**YOUR INSTRUCTIONS:**
For each entry, output its words exactly and leave any picture behind.

EXTRACTED DATA below:

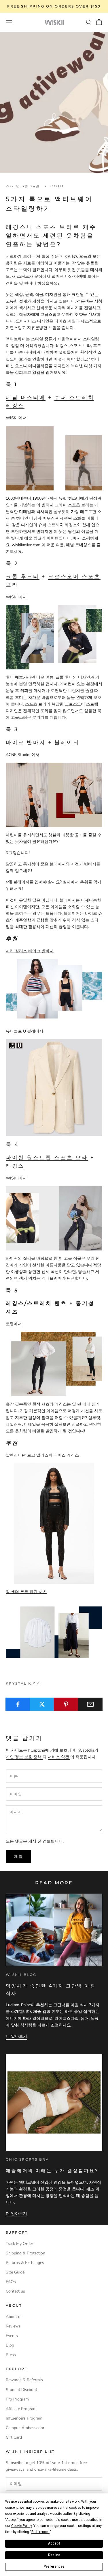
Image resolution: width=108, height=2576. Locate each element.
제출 (18, 1856)
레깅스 (15, 1166)
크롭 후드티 (22, 576)
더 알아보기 (16, 2036)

End of EXTRACTED DATA.

**EXPECTED ANSWER:**
Image resolution: width=108, height=2576. Locate each element.
제출 (18, 1856)
레깅스 (15, 1166)
크롭 후드티 (22, 576)
더 알아보기 (16, 2036)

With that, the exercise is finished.